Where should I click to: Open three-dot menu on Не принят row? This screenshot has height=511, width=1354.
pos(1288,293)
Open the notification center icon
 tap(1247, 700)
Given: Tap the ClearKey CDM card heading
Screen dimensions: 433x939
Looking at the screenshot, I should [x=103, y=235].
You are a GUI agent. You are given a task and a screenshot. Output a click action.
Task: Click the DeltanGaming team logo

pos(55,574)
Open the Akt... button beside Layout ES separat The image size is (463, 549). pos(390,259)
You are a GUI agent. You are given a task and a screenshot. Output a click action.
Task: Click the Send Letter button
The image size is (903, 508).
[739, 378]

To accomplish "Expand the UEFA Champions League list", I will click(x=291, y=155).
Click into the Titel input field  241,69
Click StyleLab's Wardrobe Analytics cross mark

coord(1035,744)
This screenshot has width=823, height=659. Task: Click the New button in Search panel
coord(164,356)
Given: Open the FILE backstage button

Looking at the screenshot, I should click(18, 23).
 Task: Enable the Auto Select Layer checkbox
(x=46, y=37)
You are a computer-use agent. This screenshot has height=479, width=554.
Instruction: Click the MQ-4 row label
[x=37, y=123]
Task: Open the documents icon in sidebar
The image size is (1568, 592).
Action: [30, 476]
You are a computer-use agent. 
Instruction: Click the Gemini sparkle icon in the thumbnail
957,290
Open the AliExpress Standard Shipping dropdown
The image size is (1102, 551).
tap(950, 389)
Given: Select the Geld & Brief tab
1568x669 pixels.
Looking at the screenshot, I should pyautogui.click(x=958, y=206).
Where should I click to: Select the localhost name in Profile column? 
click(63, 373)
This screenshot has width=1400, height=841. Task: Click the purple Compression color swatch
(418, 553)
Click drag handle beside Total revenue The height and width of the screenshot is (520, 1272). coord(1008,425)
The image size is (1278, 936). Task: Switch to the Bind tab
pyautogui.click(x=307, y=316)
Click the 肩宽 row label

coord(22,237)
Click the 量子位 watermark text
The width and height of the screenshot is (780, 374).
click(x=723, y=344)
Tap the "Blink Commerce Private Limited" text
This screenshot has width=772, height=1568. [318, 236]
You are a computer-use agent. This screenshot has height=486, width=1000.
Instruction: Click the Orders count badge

Activity -> All of the data above should be written out again word for word.

Response for this exercise ->
Where should I click to: Open three-dot menu on Не принят row? This screenshot has height=511, width=1354.
pos(1288,293)
Open the notification center icon
 tap(1247, 700)
Given: Tap the ClearKey CDM card heading
Screen dimensions: 433x939
Looking at the screenshot, I should [x=103, y=235].
You are a GUI agent. You are given a task and a screenshot. Output a click action.
Task: Click the DeltanGaming team logo

pos(55,574)
Open the Akt... button beside Layout ES separat The image size is (463, 549). pos(390,259)
You are a GUI agent. You are given a task and a screenshot. Output a click action.
Task: Click the Send Letter button
The image size is (903, 508).
[739, 378]

To accomplish "Expand the UEFA Champions League list", I will click(x=291, y=155).
Click into the Titel input field  241,69
Click StyleLab's Wardrobe Analytics cross mark

coord(1035,744)
This screenshot has width=823, height=659. Task: Click the New button in Search panel
coord(164,356)
Given: Open the FILE backstage button

Looking at the screenshot, I should click(18, 23).
 Task: Enable the Auto Select Layer checkbox
(x=46, y=37)
You are a computer-use agent. This screenshot has height=479, width=554.
Instruction: Click the MQ-4 row label
[x=37, y=123]
Task: Open the documents icon in sidebar
The image size is (1568, 592).
Action: [30, 476]
You are a computer-use agent. 
Instruction: Click the Gemini sparkle icon in the thumbnail
957,290
Open the AliExpress Standard Shipping dropdown
The image size is (1102, 551).
tap(950, 389)
Given: Select the Geld & Brief tab
1568x669 pixels.
Looking at the screenshot, I should pyautogui.click(x=958, y=206).
Where should I click to: Select the localhost name in Profile column? 
click(63, 373)
This screenshot has width=1400, height=841. Task: Click the purple Compression color swatch
(418, 553)
Click drag handle beside Total revenue The height and width of the screenshot is (520, 1272). coord(1008,425)
The image size is (1278, 936). Task: Switch to the Bind tab
pyautogui.click(x=307, y=316)
Click the 肩宽 row label

coord(22,237)
Click the 量子位 watermark text
The width and height of the screenshot is (780, 374).
click(x=723, y=344)
Tap the "Blink Commerce Private Limited" text
This screenshot has width=772, height=1568. [318, 236]
You are a computer-use agent. This screenshot has height=486, width=1000.
Instruction: Click the Orders count badge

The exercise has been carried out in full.